The Telegraph quotes Garvey as saying that the EU “needs London”, and although a deal is unlikely to happen in the short-term future, eventually the bloc will understand that an agreement is the best outcome for both parties.
Garvey said: “There’s going to be a strange relationship developing over time where the Europeans realise they need London. So, I think there will be some kind of deal because the continent will need access to the London market.”
EU commissioner for financial services, Mairead McGuinness, recently commented that the bloc is keen to open talks on equivalence but does not yet feel any pressure to kickstart discussions.

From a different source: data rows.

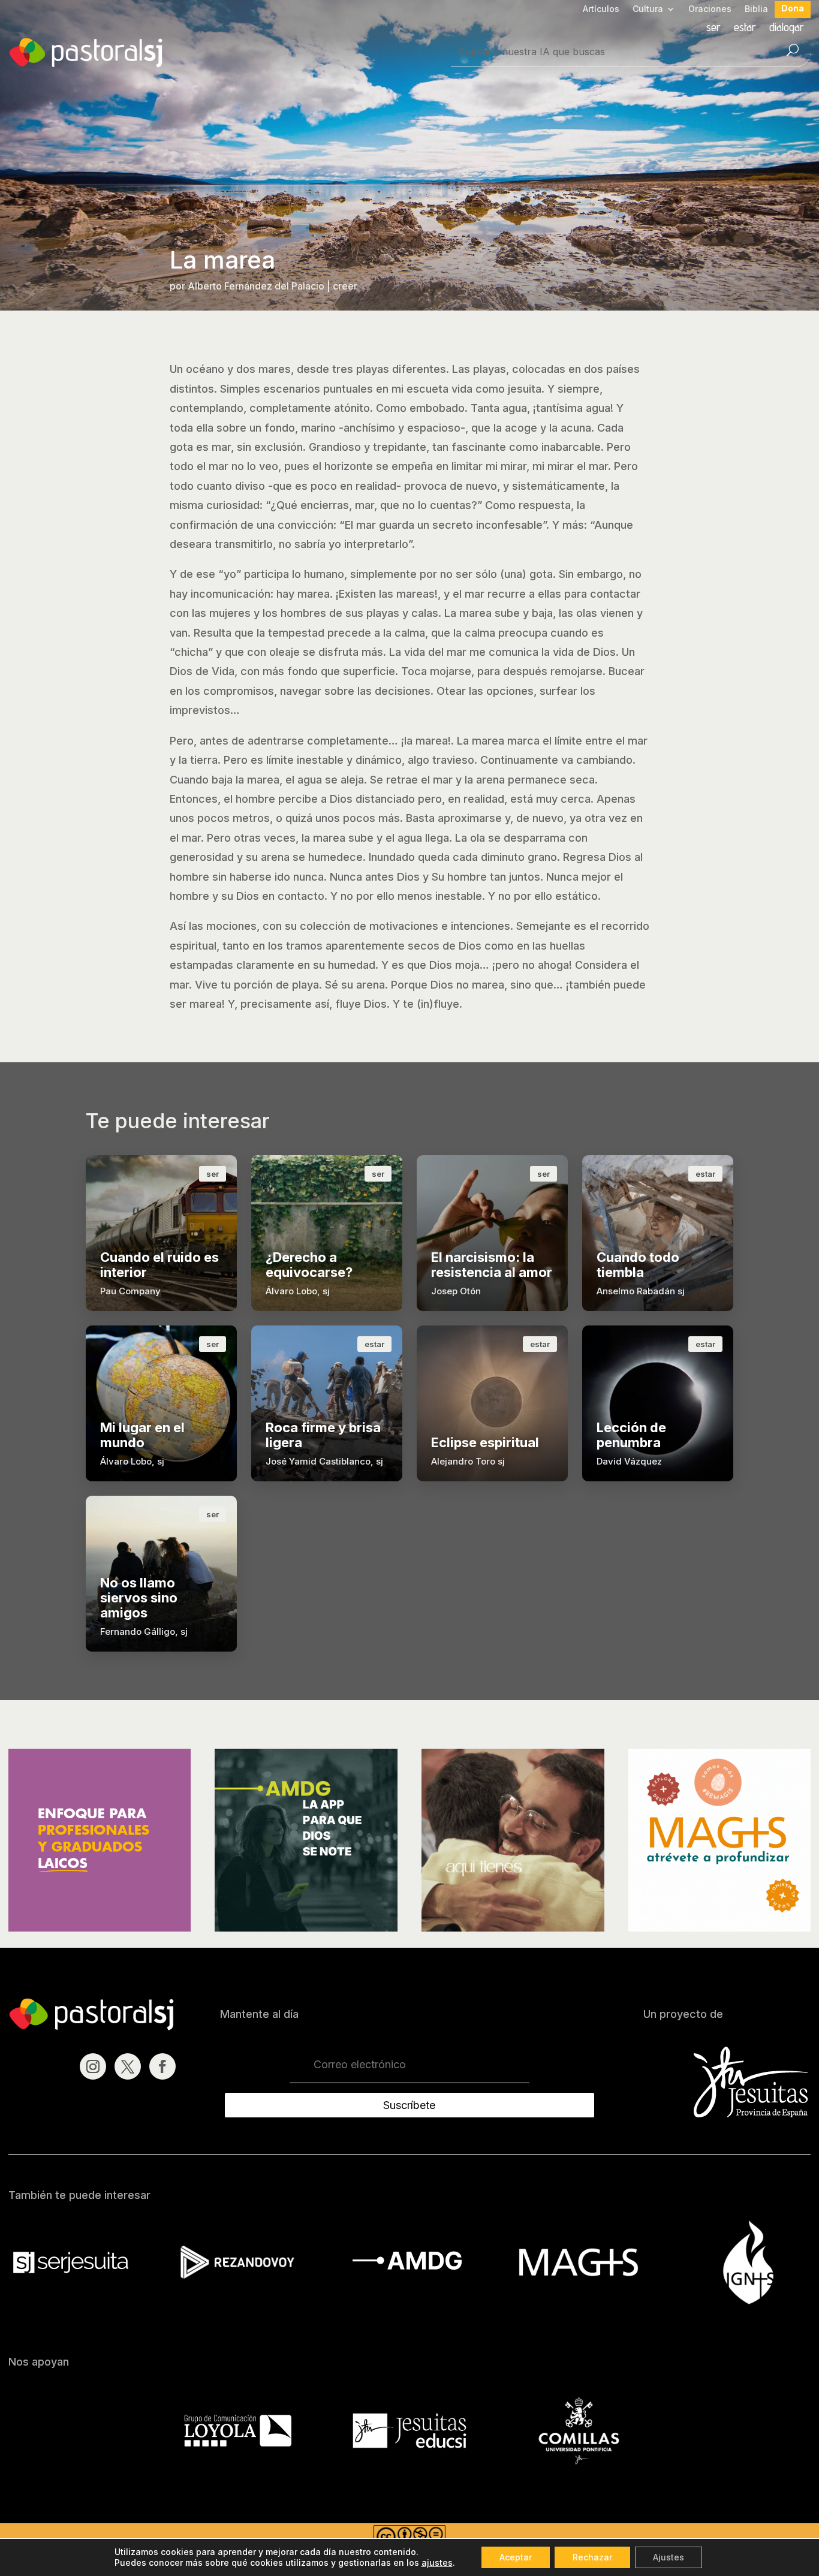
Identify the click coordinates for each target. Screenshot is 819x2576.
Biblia (756, 9)
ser (713, 28)
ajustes (437, 2562)
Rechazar (592, 2557)
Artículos (601, 9)
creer (345, 286)
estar (745, 28)
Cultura (648, 9)
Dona (792, 8)
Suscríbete (409, 2105)
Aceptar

She did, however, hint that talks between both parties on market access could begin by mid-2021.
Back in March, the UK and EU had agreed to a memorandum of understanding on post-Brexit regulatory cooperation, which was greeted warmly by the City of London. However, McGuinness also said that the process of finalising the memorandum was still ongoing.
City officials are hopeful that talks over the memorandum will be enough to prompt the bloc to begin talks with the UK on granting access to EU markets for British firms. The full enactment of Brexit at the start of the year saw the UK lose full access to EU markets, while the financial services sector was left largely unaccounted for in the Brexit trade deal that was agreed in December.
Yet, there is also clamour within the industry for the government to focus its efforts on getting firms access to markets outside of Europe, rather than making the EU market its priority.
Andrew Bailey, governor of the Bank of England, has also claimed that the EU is using equivalence as a weapon to lock an independently trading UK into its own regulatory systems, suggesting that the bloc is also unable to answer its own questions on where its financial centre should be as it vies to establish a greater financial market within the eurozone.
Bailey said: “None of those [EU] markets can decide what their financial centre would be and none of their governments are really comfortable shouldering the risk, particularly Germany.”
Recent reports have also found that pre-Brexit speculation of an exodus of jobs from London to Europe as a result of Britain leaving the bloc has thus far proven untrue.
New Financial has uncovered that 440 finance firms have taken business from Britain to the EU as a result of UK withdrawal. Elsewhere, 'Big Four' consulting firm EY has said that only 7,600 jobs have so far moved to Europe from the UK, a number which falls substantially below previous forecasts.